Chief Kickingstallionsims

Personal information
- Born: September 15, 1986 (age 39) Pompano Beach, Florida, U.S.
- Listed height: 7 ft 1 in (2.16 m)
- Listed weight: 265 lb (120 kg)

Career information
- High school: Blanche Ely (Pompano Beach, Florida)
- College: Stetson (2004–2006); Alabama State (2007–2009);
- NBA draft: 2009: undrafted
- Playing career: 2009–2015
- Position: Center

Career history
- 2009–2010: ENAD
- 2012–2013: BC Timba Timișoara
- 2013–2014: Al-Ahli Jeddah
- 2014–2015: Gran Canion de Urique

Career highlights
- Romanian League All-Star (2013); SWAC Defensive Player of the Year (2009);

= Chief Kickingstallionsims =

American basketball player (born 1986)

Grlenntys Chief Kickingstallionsims Jr. (born September 15, 1986) is an American professional basketball player who last played for Gran Canion de Urique of the Mexico Liga Premier. He competed at the collegiate level with the Alabama State Hornets and Stetson Hatters. Sports Illustrated listed Kickingstallionsims's name as one of the "Great Names in Sports" in 2012, and Bleacher Report listed the name on its top 10 in 2009. Kickingstallionsims has previously appeared for many professional teams, including BC Timba Timișoara and ENAD.

== Collegiate career ==

=== Freshman ===
After completing his high school tenure, Kickingstallionsims was approached by and eventually signed by the Stetson Hatters men's basketball team at the collegiate level. He made his debut on December 28, 2004, finishing with 2 points, 1 rebound, and 2 blocks off the bench against Colorado State. He blocked a season-high 4 shots in a win over Campbell on January 31, 2005. Kickingstallionsims finished the year averaging 0.6 points, 1.3 rebounds, and 0.7 blocks. He started in 0 of 11 appearances for the Hatters.

=== Sophomore ===
Kickingstallionsims played 10 minutes in a loss to North Carolina State to open his sophomore season. He added 2 points on 1-of-1 shooting. On December 27, 2005, he contributed a career-high 11 points against the Miami Hurricanes. It was the first game in which Kickingstallionsims scored double-digits. However, he failed to become an entrenched starter for Stetson. He ended the season with averages of 2.4 points, 1.8 rebounds, and 0.7 blocks. In the 32 games he competed in for the Hatters, Kickingstallionsims recorded a total of 22 blocked shots.

=== Junior ===
On June 6, 2006, it was announced by Stetson head coach Derek Waugh that Kickingstallionsims would transfer to another program. Waugh said, "We wish Chief success in his future endeavors." He sat out for the 2006–07 season per NCAA transfer rules. It was made known that he would begin playing for Alabama State upon head coach Lewis Jackson's announcement. Jackson spoke on the center's arrival, "We are expecting him to give an inside presence."
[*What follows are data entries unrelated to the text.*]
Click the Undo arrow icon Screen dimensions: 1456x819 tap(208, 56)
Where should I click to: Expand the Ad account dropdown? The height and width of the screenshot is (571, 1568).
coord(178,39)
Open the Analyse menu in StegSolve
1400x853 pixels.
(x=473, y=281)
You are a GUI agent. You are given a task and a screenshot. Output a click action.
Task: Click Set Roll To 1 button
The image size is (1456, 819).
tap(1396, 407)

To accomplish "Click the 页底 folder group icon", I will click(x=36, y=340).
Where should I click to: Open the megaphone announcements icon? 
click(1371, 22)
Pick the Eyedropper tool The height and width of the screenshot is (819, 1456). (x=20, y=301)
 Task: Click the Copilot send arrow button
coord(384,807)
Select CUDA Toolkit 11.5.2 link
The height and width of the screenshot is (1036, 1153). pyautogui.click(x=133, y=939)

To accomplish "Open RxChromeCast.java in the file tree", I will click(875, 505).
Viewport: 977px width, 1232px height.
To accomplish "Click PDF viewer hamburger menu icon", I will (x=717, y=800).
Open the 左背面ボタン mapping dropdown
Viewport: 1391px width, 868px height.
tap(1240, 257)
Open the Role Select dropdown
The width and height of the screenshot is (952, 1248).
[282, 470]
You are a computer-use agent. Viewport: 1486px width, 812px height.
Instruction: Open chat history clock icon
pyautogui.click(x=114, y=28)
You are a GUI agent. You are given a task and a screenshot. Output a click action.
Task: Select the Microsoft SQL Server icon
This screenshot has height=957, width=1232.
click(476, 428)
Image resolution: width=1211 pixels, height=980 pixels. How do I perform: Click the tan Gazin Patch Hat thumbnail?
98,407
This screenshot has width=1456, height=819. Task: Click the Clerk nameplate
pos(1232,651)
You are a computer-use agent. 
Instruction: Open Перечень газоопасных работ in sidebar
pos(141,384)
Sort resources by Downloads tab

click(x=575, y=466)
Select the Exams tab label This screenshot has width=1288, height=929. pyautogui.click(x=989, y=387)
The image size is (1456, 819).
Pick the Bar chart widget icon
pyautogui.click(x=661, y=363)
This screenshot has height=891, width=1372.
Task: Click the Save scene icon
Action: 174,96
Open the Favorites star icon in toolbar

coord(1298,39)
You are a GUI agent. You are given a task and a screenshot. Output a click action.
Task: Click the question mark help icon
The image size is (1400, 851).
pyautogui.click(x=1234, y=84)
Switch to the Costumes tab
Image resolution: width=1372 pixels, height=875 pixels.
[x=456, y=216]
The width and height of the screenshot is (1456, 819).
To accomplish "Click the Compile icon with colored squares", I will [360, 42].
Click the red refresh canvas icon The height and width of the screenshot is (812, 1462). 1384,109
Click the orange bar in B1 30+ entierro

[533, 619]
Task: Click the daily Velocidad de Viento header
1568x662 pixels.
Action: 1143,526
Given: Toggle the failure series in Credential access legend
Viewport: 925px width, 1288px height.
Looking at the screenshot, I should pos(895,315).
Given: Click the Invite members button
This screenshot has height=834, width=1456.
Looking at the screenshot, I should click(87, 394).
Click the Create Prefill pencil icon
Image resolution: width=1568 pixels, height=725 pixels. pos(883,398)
Kickingstallionsims debuted for the Alabama State Hornets on November 10, 2007, against Paul Quinn College. He completed the game with 14 points, 6 rebounds, and 3 blocks, and was named starting center. Kickingstallionsims broke his career-high single-game points total on December 20, 2007, in a victory over Auburn University at Montgomery. He recorded his first double-double on January 2, 2008, against UAB, with 11 points and 11 rebounds. On March 8, 2008, in a 20-point defeat against Jackson State, Kickingstallionsims scored a career-best 22 points. By the end of the season, he was averaging 7.7 points, 3.6 rebounds, and 0.7 blocks in 16 minutes per contest.

=== Senior ===
Kickingstallionsims made his debut as a senior for the Hornets on December 15, 2008, against Ole Miss. He finished with 6 points, 5 rebounds, and 3 blocks. On January 5, 2009, vs Grambling State, Kickingstallionsims scored a career-high 23 points. He further improved on January 26, 2009, against the Alcorn State Braves, posting 24 points on 11-of-12 shooting. However, Alcorn State rallied and pulled off the upset win. Kickinstallionsims finished his final collegiate season with career-high scoring, rebounding, and shot-blocking numbers. He averaged 8.5 points, 4.0 boards, and 2.4 blocks. Kickingstallionsims was also named Southwestern Athletic Conference (SWAC) Defensive Player of the Year.

== Professional career ==
After going undrafted in the 2009 NBA draft, Kickingstallionsims went to pre-draft workouts for the Dallas Mavericks and New York Knicks. He then signed with ENAD of the Cyprus Basketball Division 1 for the 2009–10 season. He led in the league in blocks and ranked fifth in rebounds. At the conclusion of the season, Kickingstallionsims averaged 10.7 points, 6.5 rebounds, and 2.2 blocks a game. He later attended offseason training with the Los Angeles Lakers of the NBA. However, he could not play for the next two years due to illness. After recovering, Kickingstallionsims signed with the Romanian team, BC Timba Timișoara, who competed in the Liga Națională. In the shot-blocking category, he finished fourth and was named an All-Star. He averaged 7.8 points, 4.2 rebounds, and 1.4 blocks per game. Following the end of the season, he was drafted by the Austin Toros in the third round of the 2013 NBA Development League Draft. The Toros waived him on November 18, 2013. Kickingstallionsims was landed by Al-Ahli Jeddah of the Saudi Premier League on January 10, 2014. He finished the season averaging 17.4 points, 14.2 rebounds, 1.1 assists, and 4.5 blocks. He then signed with Gran Canion de Urique in Mexico, averaging 10.1 points, 8.4 rebounds, and 2.8 blocks through his first season.

== Personal ==
Kickingstallionsims was born on September 15, 1986, in Broward County, Florida, to Grlenntys Chief Kickingstallionsims Sr. and Barbara R. Paulson. He has a sister, Chelsea E. Kickingstallionsims, who attended Atlantic High School. Kickingstallionsims is a member of the Navajo Nation. His first name, Grlenntys, means "strength of falling rock." Kickingstallionsims moved to Boynton Beach, Florida, in 1993. He moved from high school to high school never quitting on his dream of playing professional basketball. He played varsity basketball for Blanche Ely High School, and he even joined the volleyball team his senior year. Kickingstallionsims loves spending time with family and enjoys cooking.